Perhaps, and yet I've referenced this article numerous times over the years. The most important property of an archive is that it saves an authentic copy of the source material—that is to say, the archive must be trusted. If archive.today is indeed a legitimate archival source first and foremost as it purports to be, the user has a reasonable interest in investigating the people behind it so that they can come to an informed conclusion about if they can trust the archive or not.
Pretty sure that blog is hosted on Wordpress.com infrastructure so it's not like the blog owner would even notice unless it generates so much traffic that WP itself notices.
That said I don't think there's many non-malicious explanation for this, I would suggest writing to HN and see about blocking submissions from the domain hn@ycombinator.com
Gyrovague here, author of the targeted blog post:
https://gyrovague.com/2023/08/05/archive-today-on-the-trail-...
In the past week or so, I have received a GDPR takedown attempt of the archive.today blog post (which my hosting provider rightly rejected), a politely worded request to take it down (which was sadly eaten by my spam filter), and now this (thanks to the HN reader who tipped me off).
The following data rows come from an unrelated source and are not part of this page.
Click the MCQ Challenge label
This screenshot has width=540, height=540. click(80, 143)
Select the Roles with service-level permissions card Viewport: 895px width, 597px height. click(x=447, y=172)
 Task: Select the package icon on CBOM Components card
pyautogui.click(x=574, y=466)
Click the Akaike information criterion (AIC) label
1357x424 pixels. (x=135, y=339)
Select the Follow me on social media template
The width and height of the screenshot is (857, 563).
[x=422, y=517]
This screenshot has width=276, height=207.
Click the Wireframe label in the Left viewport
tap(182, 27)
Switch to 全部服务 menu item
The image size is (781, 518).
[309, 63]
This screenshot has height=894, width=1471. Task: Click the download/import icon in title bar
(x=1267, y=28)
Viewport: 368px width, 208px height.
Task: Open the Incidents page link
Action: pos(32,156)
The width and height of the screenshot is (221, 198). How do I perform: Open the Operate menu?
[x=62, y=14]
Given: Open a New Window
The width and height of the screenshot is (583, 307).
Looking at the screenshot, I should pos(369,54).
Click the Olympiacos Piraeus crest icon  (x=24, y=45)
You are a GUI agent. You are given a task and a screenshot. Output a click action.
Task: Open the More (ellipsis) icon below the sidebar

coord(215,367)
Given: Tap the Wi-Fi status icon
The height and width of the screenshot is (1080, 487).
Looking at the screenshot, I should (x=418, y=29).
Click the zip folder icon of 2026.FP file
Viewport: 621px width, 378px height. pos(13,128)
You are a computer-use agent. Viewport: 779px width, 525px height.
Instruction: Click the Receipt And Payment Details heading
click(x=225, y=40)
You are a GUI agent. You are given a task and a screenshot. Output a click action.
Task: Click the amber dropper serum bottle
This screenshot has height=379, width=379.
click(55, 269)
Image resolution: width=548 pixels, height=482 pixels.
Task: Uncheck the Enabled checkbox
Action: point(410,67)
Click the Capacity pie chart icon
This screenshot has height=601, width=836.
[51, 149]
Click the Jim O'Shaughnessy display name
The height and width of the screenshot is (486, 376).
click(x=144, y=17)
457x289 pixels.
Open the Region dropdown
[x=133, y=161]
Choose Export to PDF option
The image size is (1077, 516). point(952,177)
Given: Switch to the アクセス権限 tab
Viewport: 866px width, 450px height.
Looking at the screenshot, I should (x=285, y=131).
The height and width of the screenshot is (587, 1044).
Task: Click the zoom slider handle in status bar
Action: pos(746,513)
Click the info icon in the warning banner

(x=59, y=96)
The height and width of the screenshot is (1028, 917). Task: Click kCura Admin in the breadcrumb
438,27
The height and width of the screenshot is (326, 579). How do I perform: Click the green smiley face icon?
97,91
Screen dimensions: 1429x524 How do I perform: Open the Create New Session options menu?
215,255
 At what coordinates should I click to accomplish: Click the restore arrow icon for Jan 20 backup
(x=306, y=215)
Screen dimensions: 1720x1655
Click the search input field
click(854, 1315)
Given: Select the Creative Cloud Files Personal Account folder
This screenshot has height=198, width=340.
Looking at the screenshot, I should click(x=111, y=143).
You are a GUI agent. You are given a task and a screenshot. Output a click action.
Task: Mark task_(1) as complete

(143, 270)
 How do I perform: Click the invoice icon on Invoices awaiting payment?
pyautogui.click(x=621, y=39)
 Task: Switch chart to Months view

Given that the proverbial cat has been out of the bag for 2.5 years at this point, I'm genuinely puzzled as to what they're hoping to achieve, but this does not seem like a very good way of going about it.
What did the politely worded request say, was it from the creator?
I will not be sharing any discussions publicly until/unless we come to an agreement, but yes, at least it appeared to be.
Great article, is the attack affecting you in any way?
Do you know when it began?
And what do you think of the account reporting this being named rabinovich, and having being created months ago?
I just tried in my browser (Firefox on Ubuntu) and got the same result. Deeply curious.
Worth blocking the URL for users of that Archive site then, avoid extra burden?
They might need to tweak a single word. Streisand readers won’t have a clue which.
Save the page now and compare a week later.
https://news.ycombinator.com/item?id=46628734 makes some good points, it shouldn't have been downvoted do death
And that's how advertising works, folks. If someone wants a website dead, I want to know more about it.